Страх и нищета в Третьей империи
- Режиссер/Постановщик
- Александр Коручеков
О спектакле
Постановка пьесы Брехта об отношениях человека и государства. Режиссера Коручекова интересует то, как диктатура растлевает подвластных ей людей.
Бертольт Брехт никогда не следовал завету Станиславского: «когда играешь злого, ищи, в чем он добрый». Нюансам и оттенкам он и как драматург, и как режиссер предпочитал определенность. Подтекстам и вторым планам — острый, не вызывающий сомнений текст. Его герои всегда выбирали сторону очередной баррикады, и хуже всех приходилось тем, кто замешкается. Куда нам, казалось бы, с нашей страстью к самокопанию и нелюбовью принимать решения играть экспрессивные четкие пьесы Брехта. Но ведь и мы таки в конце концов натыкаемся на баррикады. И тогда именно Брехт помогает нам определиться. По крайней мере в театре.
Если вспомнить неудачную «Кураж» по пьесе «Мамаша Кураж и ее дети» театра «Эрмитаж» в прошлом сезоне, то «Страх и нищета в Третьей империи» — четвертая брехтовская премьера на центральных площадках подряд. Правда, для ученика Сергея Женовача, режиссера Александра Коручекова — это не первая попытка сделать спектакль по необычному для самого Брехта тексту, раздробленному на двадцать четыре не связанных единым сюжетом эпизода. Композицию из четырех сцен он выпустил недавно как дипломный спектакль Щукинского училища. Но студенческие спектакли долго не живут, а затронутые темы с тех пор стали только злободневнее. Коручеков рискнул войти в ту же воду второй раз. Только сцен теперь стало пять: «Меловой крест», «Шпион», «Жена еврейка», «Правосудие» и «Нагорная проповедь». Играть их будут в основном молодые актеры «Табакерки» и Художественного театра. Но есть и звезды: Александр Семчев, Ольга Красько, Наталия Журавлева.
Брехт писал «Страх…» в изгнании как личный враг фюрера и закончил в 1938 году, накануне большой войны. Премьеру играли во Франции на немецком, для своих — эмигрантов. Французы еще воспринимали высмеянные в ней реалии фашизма как гротеск. Впрочем, заблуждались они недолго.

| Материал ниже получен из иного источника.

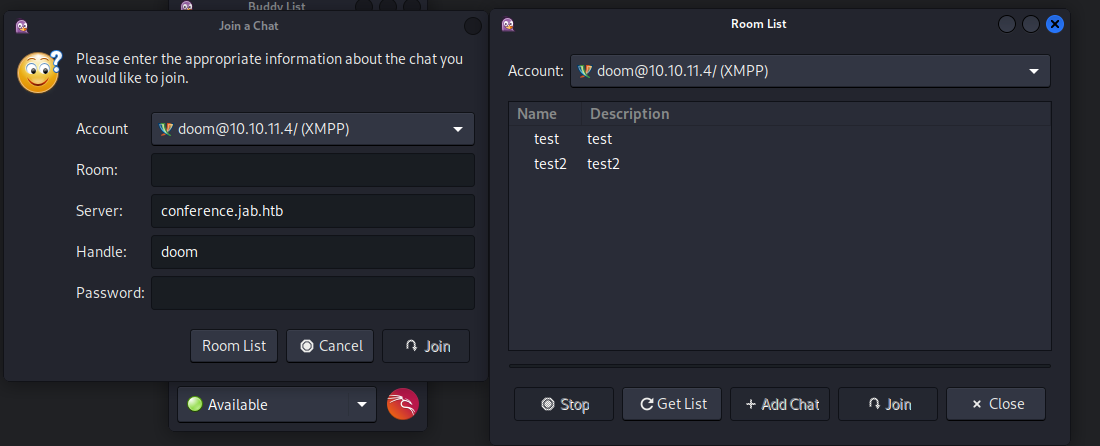The height and width of the screenshot is (446, 1100).
Task: Click the Password input field
Action: (312, 293)
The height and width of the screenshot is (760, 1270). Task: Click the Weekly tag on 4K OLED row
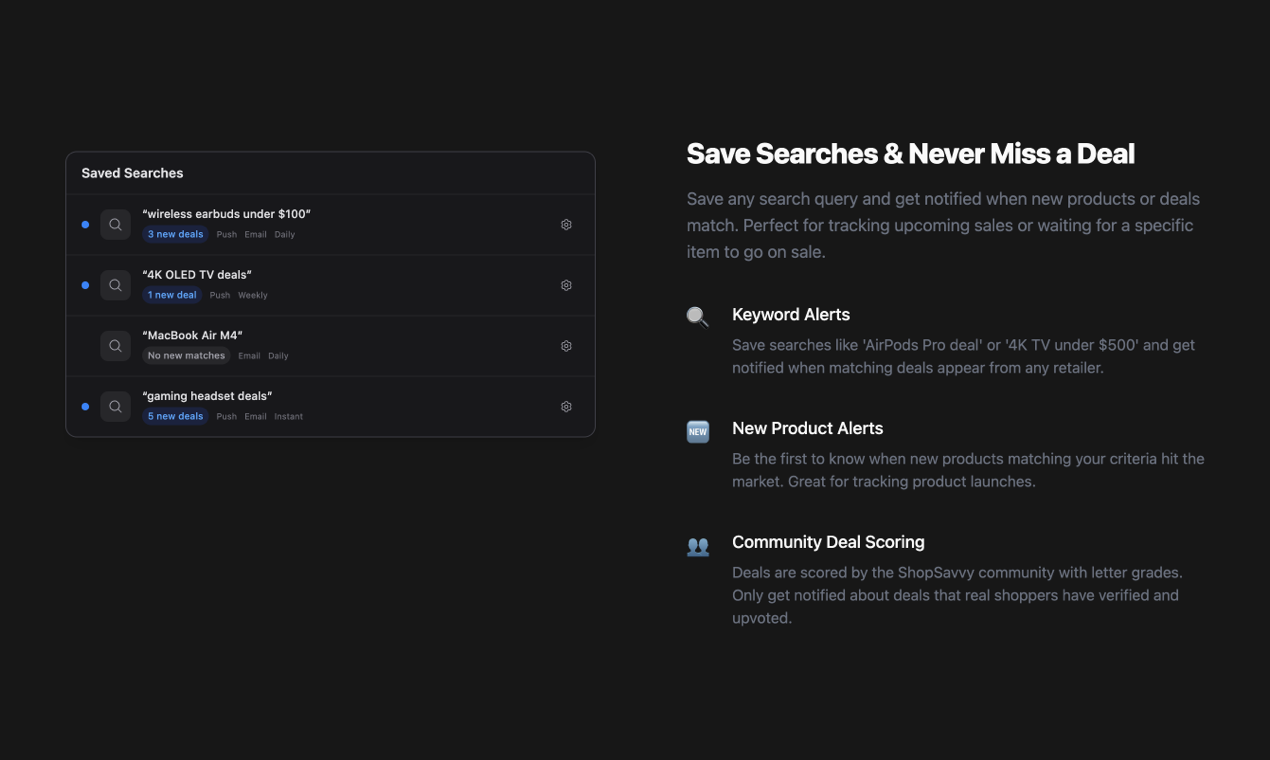(253, 296)
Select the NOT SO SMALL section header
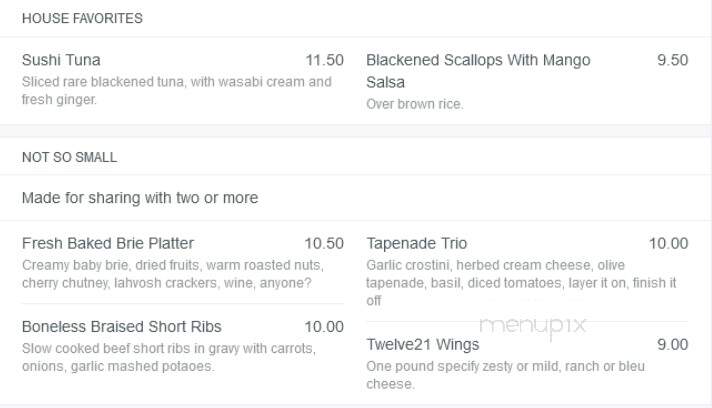This screenshot has height=408, width=712. click(x=69, y=157)
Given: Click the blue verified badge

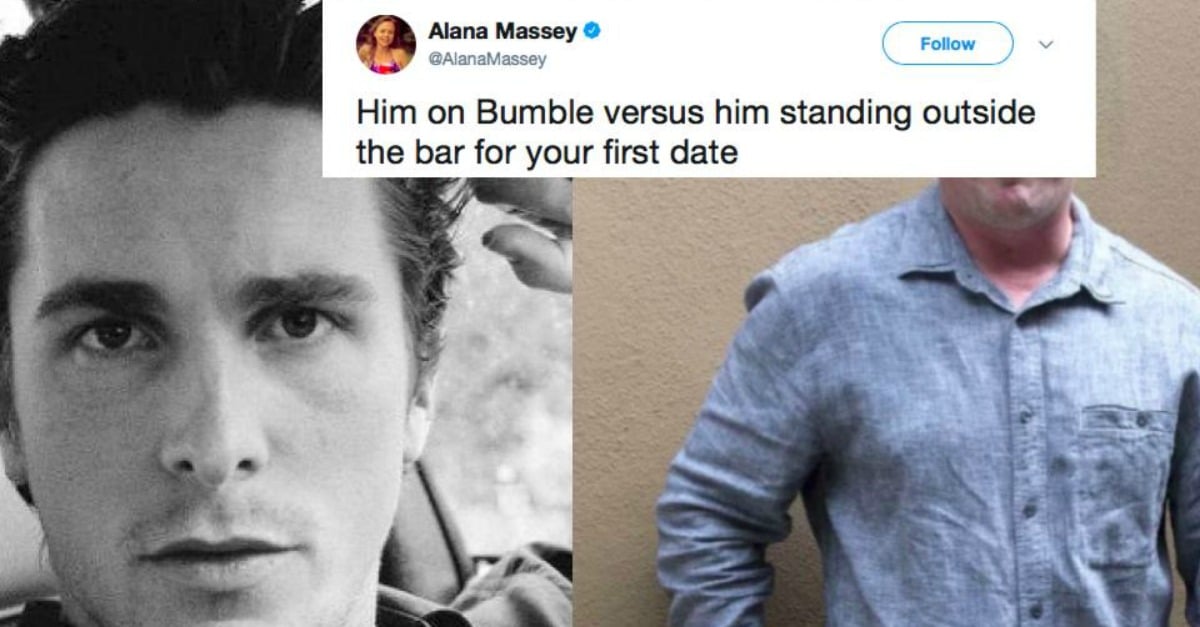Looking at the screenshot, I should [x=591, y=32].
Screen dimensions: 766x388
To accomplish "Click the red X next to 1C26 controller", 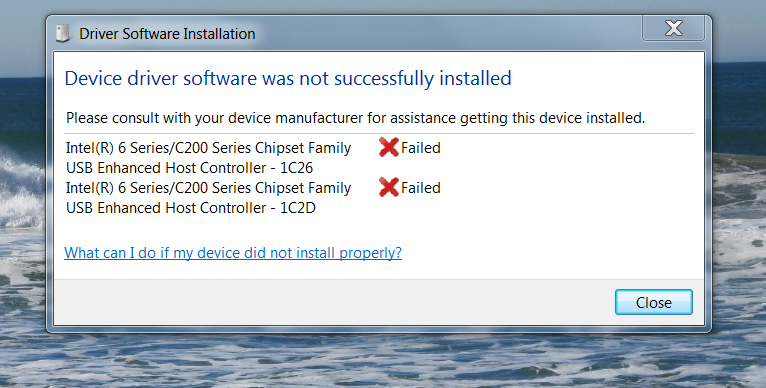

Коручеков выбрал эпизоды, сегодня наиболее реалистичные. Как и Карбаускис в постановке «Пунтила и его слуга Матти», где окружение самодура вызывает куда более горькую усмешку, чем сам самодур, его интересуют не представители власти, а то, как диктатура растлевает подвластных ей людей. Страх не только судью, например, вынуждает выносить неправый приговор (кого у нас это может удивить?), но и священника дрожащими пальцами пролистывать страницы Библии, в которых можно узреть опасный намек. Разве подобные сюжеты в нашей жизни еще кажутся гиперболой? А впереди есть история, где родители, сын которых выбежал в магазин, в ужасе начинают припоминать сказанные при нем слова, потому что боятся, что он на самом деле побежал на них доносить. Хотя и такое ведь уже у нас было. И время то сегодня начинают вспоминать как славное.